There is a clear link between GABA - a chemical substance of the central nervous system that inhibits neurons in the brain - and nicotine dependence, according to a study presented at the American College of Neuropsychopharmacology (ACNP) annual meeting.
Researchers discovered that nicotine has significant effects on brain GABA, a finding which could potentially help curb the pleasurable effects of nicotine and help people break their addiction to it.
“We found that GABA may provide a very useful target for nicotine addiction therapies,” said Graeme Mason, Ph.D., associate professor in the Magnetic Resonance Research Center in the Departments of Diagnostic Radiology and Psychiatry at Yale University School of Medicine and an ACNP member. “GABA is just one of a complex network of actors that promotes addiction, and we're hoping that this research will ultimately lead us to ways to help people quit smoking.”
Mason sought to discover whether the enjoyable effects associated with smoking could be reduced in some way. When people use nicotine they may experience a sensation of reward, diminished anxiety, or a belief that they can focus more clearly or learn more easily. Researchers wanted to explore how a specific type of neuron that releases dopamine, a chemical that has been associated with pleasure, can prolong and intensify the pleasurable effects of nicotine. Although GABA inhibits those neurons, nicotine works against the ability of GABA to inhibit dopamine neurons after about 20 minutes, so the gratifying effects of nicotine are prolonged.

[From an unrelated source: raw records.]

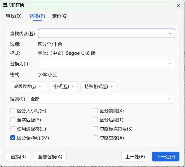Click the 全部替换(A) button
This screenshot has width=185, height=167.
50,157
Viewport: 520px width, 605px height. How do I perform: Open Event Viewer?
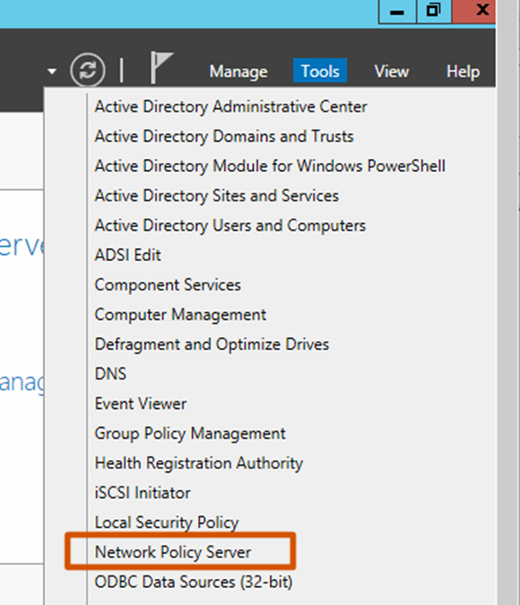pos(141,404)
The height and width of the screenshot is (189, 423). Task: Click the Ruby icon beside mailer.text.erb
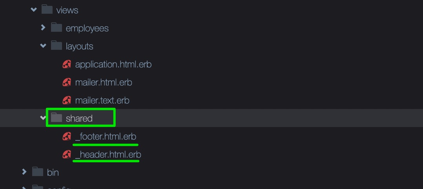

Researchers gave people who smoked regularly nicotine inhalers that deliver the same amount of the drug as in one cigarette. The amount of GABA in the subjects' brains rose about 10%, but the brain was found to make GABA four times faster after using the inhalers, and the rate of new GABA generation remained high for at least 45 minutes. In other words, keeping the supply of GABA levels high has the potential to reduce the pleasurable effects of smoking, in terms of duration and intensity.
“While GABA is probably not the root of nicotine addiction, it is part of a complex network of actors that are involved in addiction,” Mason says.